▶ [DOCUMENT TEXT]
★ ★ ★ ★ ★
Thursday, November 10, 2005

Italian Roots... [entire document]

“Nothing shapes values more than overcoming adversity, having to build success rather than being just given it and knowing - and being proud - not only of where you are but where you come from.”
RCMP Commissioner Giuliano Zaccardelli

“My Italian family journey”

About three years ago, I watched “My Big Fat Greek Wedding” just to appease a friend. I didn’t even expect to enjoy it, since I find most North American comedy movies annoying. It was not only humorous, but I also identified to the protagonist, Nia Vardalos who played the central role and wrote the screenplay herself. Vardalos stars as Toula, a Greek woman questioning her culture's expectations -- the conflict between her collective family culture versus her endangered personal growth.


The Portokalos family express their worry about Toula. She is shy, rather plain. Her aunts, uncles, and cousins regularly encroach in the most personal details of each other's lives. Her family believes Greek women marry Greek men and many other Old World views. If she doesn’t get married, she is expected to work the family business. Toula, however, dreamed much more than her family had planned for her.

Many elements of the movie were autobiographical and therefore reflected reality. It was an authentic portrait about the disparity between first generation Greek immigrants and their children’s divergent ways of thinking. The movie was a lively and light-hearted parody of gratification/pain contradictions. Writing this family memoir has allowed me to contemplate my own gratification/pain contradictions coming from my own Italian immigrant heritage.
★ ★ ★ ★ ★
▶ [EXERCISE INSTRUCTIONS]
(1) In the family memoir, rewrite the part from "The Portokalos family" to "Italian immigrant heritage.", renaming "Toula" as "Tula" each time it occurs.
(2) Answer from the family memoir:
(a) Who is credited with the quotation near the top?
(b) Who wrote the screenplay of "My Big Fat Greek Wedding"?
(c) What is Toula expected to do if she doesn't get married?
★ ★ ★ ★ ★
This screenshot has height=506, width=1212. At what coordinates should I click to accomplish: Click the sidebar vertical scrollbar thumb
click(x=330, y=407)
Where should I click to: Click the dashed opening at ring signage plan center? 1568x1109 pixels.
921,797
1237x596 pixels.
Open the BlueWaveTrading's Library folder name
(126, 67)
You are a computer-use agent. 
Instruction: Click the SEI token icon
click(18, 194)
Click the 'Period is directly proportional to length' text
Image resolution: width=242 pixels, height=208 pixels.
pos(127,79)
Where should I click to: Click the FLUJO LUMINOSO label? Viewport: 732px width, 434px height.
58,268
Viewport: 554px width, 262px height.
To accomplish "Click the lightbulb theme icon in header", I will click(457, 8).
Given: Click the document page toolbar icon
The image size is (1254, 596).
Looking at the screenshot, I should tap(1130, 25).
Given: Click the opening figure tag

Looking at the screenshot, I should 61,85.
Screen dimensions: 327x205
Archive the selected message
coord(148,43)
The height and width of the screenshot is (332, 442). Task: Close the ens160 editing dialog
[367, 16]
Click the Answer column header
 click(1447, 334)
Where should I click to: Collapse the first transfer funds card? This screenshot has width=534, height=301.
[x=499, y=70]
★ ★ ★ ★ ★
▶ [SOLUTIONS FOR EACH TASK]
(1)
The Portokalos family express their worry about Tula. She is shy, rather plain. Her aunts, uncles, and cousins regularly encroach in the most personal details of each other's lives. Her family believes Greek women marry Greek men and many other Old World views. If she doesn’t get married, she is expected to work the family business. Tula, however, dreamed much more than her family had planned for her.

Many elements of the movie were autobiographical and therefore reflected reality. It was an authentic portrait about the disparity between first generation Greek immigrants and their children’s divergent ways of thinking. The movie was a lively and light-hearted parody of gratification/pain contradictions. Writing this family memoir has allowed me to contemplate my own gratification/pain contradictions coming from my own Italian immigrant heritage.

(2)
(a) RCMP Commissioner Giuliano Zaccardelli
(b) Nia Vardalos
(c) Work the family business